What to do — Check each line of the entries below for the string "label" and state how many lines have it, with no other text.

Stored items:
§ §
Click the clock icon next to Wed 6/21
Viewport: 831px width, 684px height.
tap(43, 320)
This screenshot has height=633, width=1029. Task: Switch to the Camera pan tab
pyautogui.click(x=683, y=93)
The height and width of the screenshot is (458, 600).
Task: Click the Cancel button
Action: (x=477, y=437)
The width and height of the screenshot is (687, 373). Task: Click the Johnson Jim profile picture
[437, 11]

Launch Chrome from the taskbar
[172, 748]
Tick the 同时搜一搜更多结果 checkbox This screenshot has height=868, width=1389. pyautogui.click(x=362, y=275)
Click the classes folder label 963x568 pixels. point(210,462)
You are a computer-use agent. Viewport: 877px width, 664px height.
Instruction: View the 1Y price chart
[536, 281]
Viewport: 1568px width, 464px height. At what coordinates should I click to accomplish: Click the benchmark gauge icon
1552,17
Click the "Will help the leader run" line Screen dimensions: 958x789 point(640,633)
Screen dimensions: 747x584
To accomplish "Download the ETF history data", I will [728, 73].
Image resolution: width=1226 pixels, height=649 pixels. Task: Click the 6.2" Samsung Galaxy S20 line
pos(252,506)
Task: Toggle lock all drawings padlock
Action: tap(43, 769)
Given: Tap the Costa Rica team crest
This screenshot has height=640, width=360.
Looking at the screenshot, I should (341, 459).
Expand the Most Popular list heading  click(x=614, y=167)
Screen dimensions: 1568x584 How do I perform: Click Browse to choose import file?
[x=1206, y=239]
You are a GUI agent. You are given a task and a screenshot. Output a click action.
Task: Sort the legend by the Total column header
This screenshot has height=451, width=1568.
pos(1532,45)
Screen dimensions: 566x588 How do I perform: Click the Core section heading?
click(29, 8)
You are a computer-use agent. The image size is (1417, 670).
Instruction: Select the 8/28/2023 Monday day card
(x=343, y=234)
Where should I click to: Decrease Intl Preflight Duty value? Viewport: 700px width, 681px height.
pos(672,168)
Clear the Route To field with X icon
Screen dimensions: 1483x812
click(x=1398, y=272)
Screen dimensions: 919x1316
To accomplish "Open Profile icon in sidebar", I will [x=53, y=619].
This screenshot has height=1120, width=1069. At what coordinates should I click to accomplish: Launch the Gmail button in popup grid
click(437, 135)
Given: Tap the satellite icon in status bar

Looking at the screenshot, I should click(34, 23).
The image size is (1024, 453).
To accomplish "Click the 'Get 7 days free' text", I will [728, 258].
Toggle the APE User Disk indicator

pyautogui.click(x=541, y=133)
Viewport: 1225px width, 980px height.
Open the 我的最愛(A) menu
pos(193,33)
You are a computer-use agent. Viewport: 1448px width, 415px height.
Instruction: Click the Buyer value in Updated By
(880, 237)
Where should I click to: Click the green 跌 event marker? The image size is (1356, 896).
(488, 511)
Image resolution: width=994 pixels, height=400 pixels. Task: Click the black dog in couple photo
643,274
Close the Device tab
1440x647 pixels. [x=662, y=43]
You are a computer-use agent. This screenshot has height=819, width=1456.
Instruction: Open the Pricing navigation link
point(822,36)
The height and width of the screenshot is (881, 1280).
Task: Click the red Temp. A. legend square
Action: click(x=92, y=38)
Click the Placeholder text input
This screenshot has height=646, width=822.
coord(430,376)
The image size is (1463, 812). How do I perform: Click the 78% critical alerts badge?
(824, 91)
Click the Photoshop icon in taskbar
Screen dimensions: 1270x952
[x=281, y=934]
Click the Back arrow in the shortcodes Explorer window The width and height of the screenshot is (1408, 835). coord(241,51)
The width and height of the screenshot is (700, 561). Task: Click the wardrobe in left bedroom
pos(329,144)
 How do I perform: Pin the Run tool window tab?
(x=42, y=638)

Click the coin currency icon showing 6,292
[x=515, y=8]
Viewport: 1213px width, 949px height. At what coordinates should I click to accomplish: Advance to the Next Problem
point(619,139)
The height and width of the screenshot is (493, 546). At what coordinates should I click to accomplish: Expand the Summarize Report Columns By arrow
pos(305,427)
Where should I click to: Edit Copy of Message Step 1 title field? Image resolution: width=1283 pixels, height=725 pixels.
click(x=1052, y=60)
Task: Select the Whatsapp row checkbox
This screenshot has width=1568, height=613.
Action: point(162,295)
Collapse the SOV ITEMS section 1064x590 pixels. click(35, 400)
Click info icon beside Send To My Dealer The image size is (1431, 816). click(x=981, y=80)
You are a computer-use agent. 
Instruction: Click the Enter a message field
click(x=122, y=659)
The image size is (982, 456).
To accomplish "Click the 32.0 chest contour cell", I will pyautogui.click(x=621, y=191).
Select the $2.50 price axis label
§ §
Solution — 2